Changes Coming to FAA Oversight?

Meanwhile, on Capitol Hill, the House Committee on Transportation and Infrastructure is bringing forward legislation that would significantly alter the way the FAA works with plane makers to oversee aircraft safety.

In the past, the FAA has allowed Boeing staff to conduct safety assessments on behalf of the agency under its Organization Designation Authorization program. But the program has been widely criticized for allowing the aerospace giant to inappropriately influence the certification process. In fact, the FAA has already proposed a $1.25 million fine on Boeing earlier this year for violating program rules.
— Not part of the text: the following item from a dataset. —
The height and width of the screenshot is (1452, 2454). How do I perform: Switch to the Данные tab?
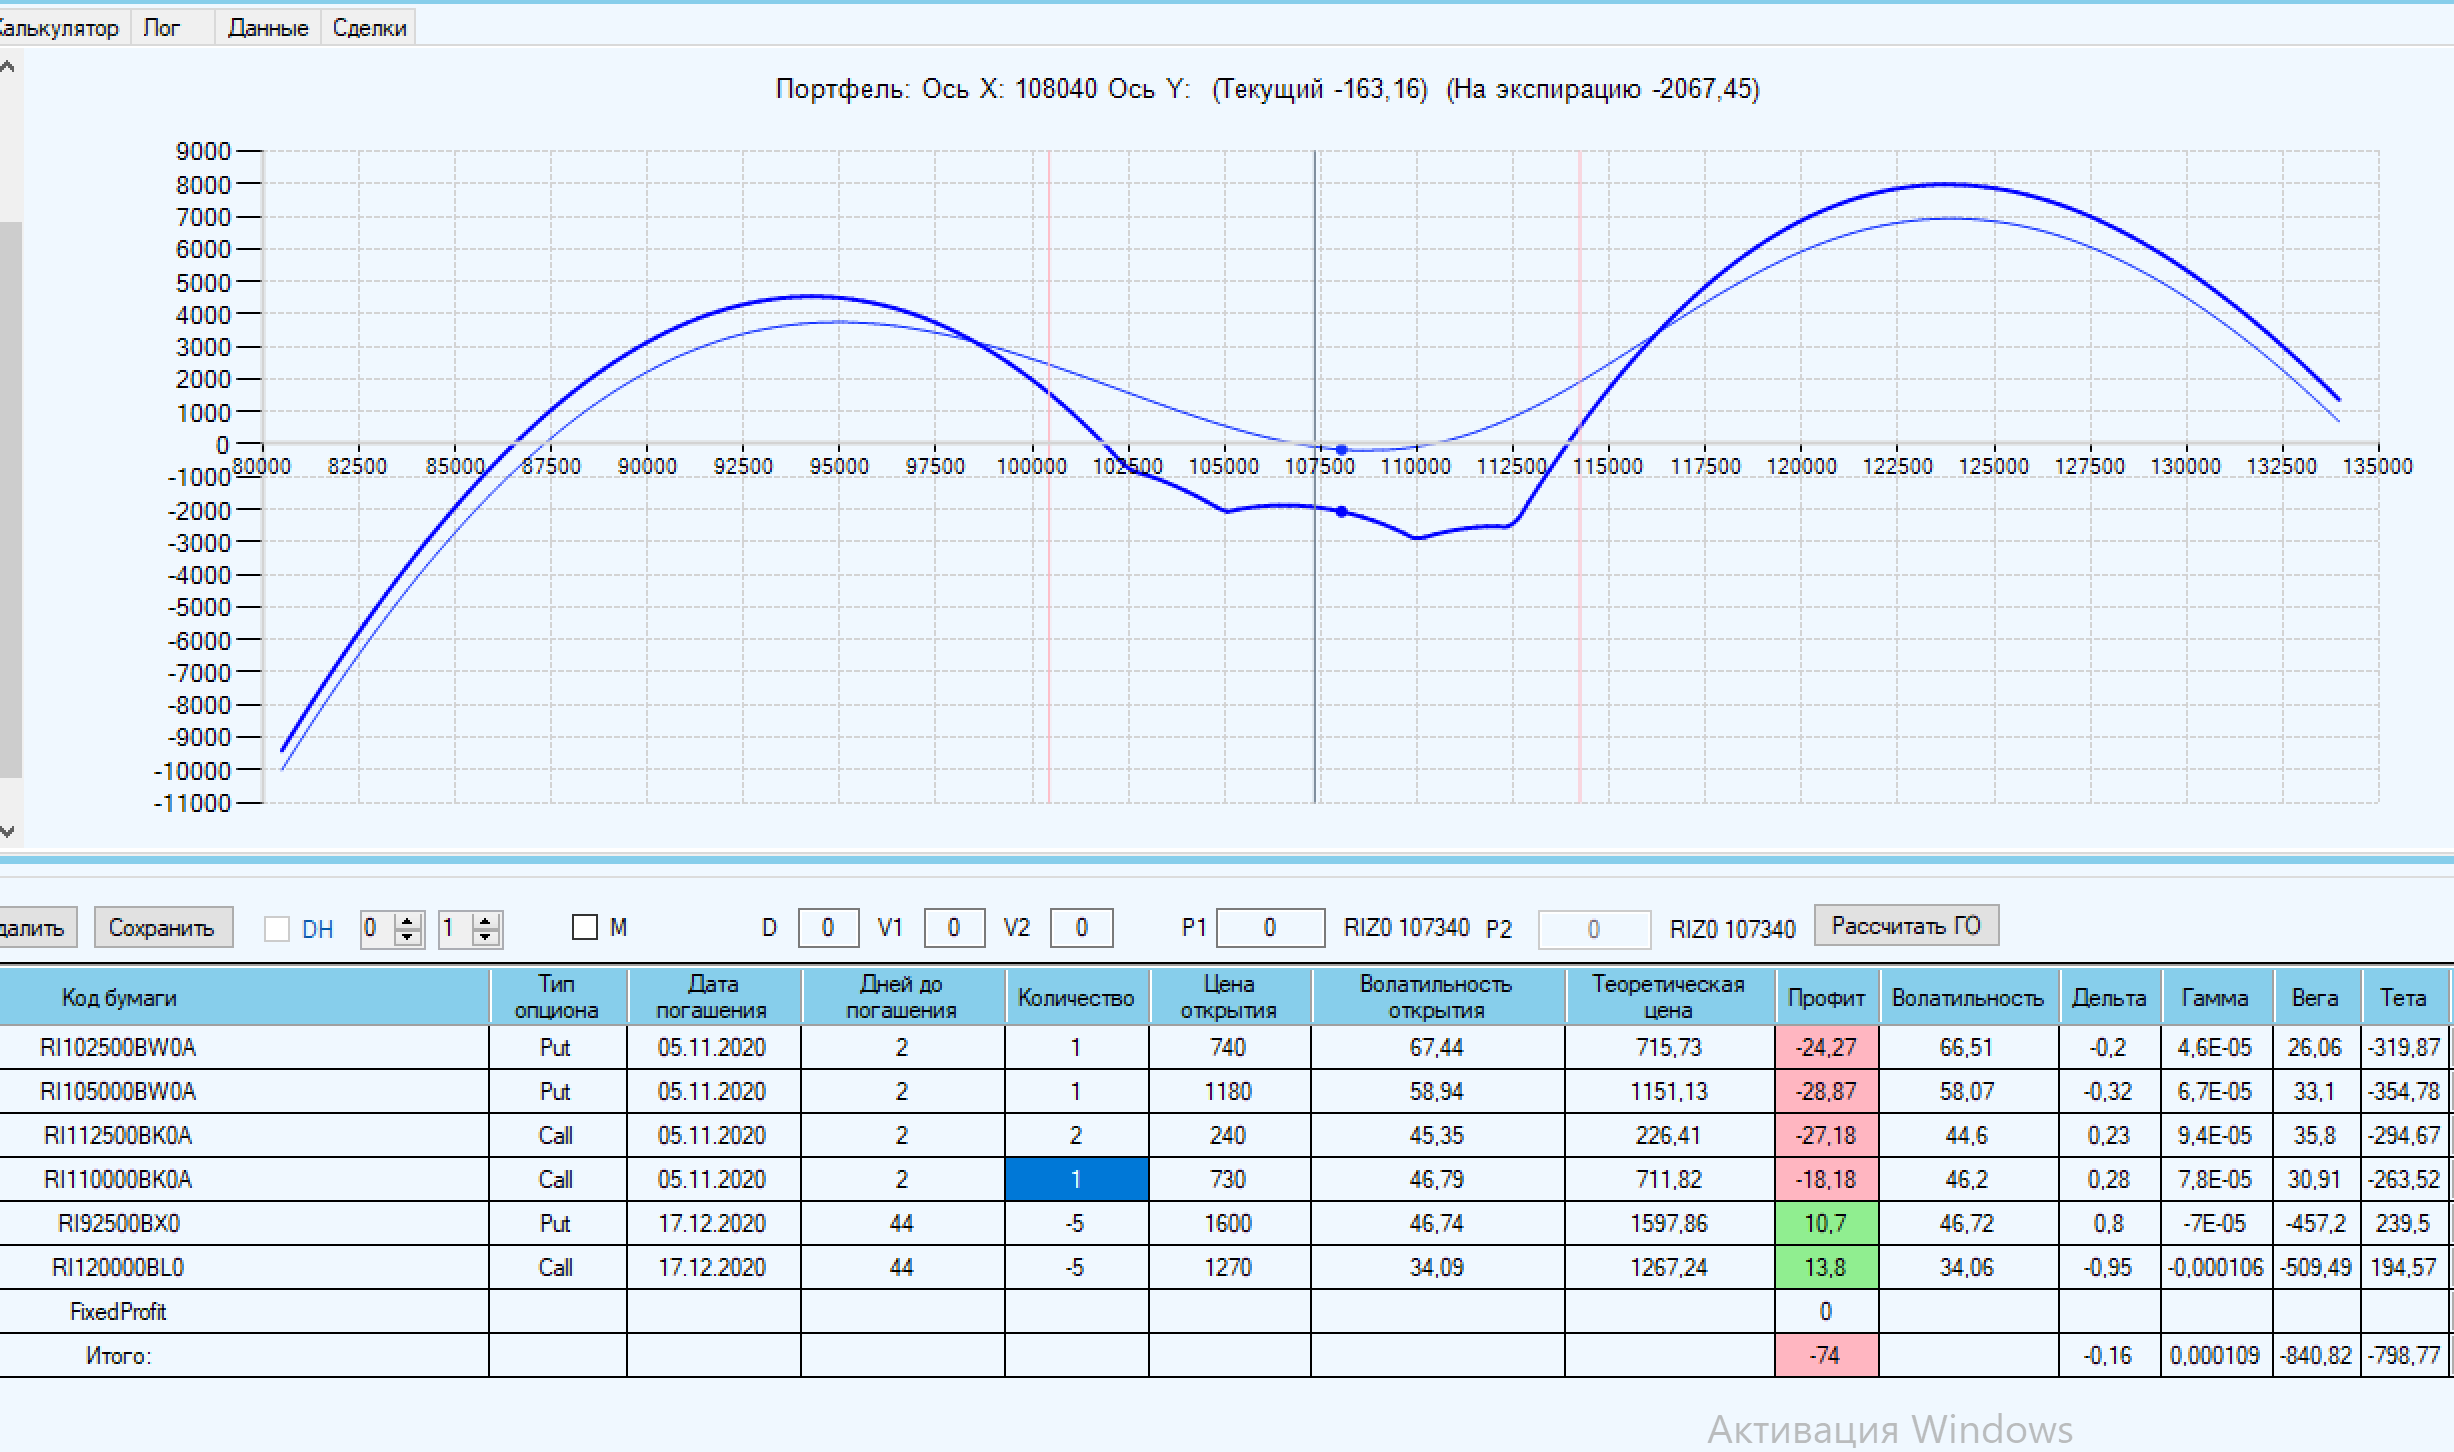(267, 28)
The proposed legislation wouldn’t do away with the program, but rather strengthen FAA oversight and give it more authority over who Boeing and other companies assign the work to. The FAA would gain the authority to hire or fire Boeing employees tasked with FAA certification work and allow the agency to appoint safety advisers. Aviation companies support the program, claiming that they need more authority to approve designs so that they can remain competitive.

The bill would also compel manufacturers to adopt better safety management systems, revamp pilot training programs to reflect more realistic behavior in emergency situations, and mandate that plane makers disclose any flight control system that could alter a plane’s flight path—a clear response to Boeing’s widely criticized decision to not include the MCAS in its pilot training materials.

Another bill, being considered by the Senate Commerce Committee, would strengthen protections for airline industry whistleblowers by creating an FAA Ombudsman office and an Office of Professional Responsibility. It would also “bolster misconduct investigations and discipline management to enhance accountability” within the FAA—which could help improve the agency’s reputation, which has been tarnished by the 737 MAX debacle.

While we could see the 737 MAX recertified as early as November, it’s clear that the story won’t end there. The crisis created by the grounding of this popular aircraft has sent shockwaves through the global aviation industry. Changes in manufacturing, regulatory oversight and pilot training are likely to continue long after a MAX takes flight with passengers again. And the lessons learned—the hard way—after the two crashes are sure to redefine the way the industry operates.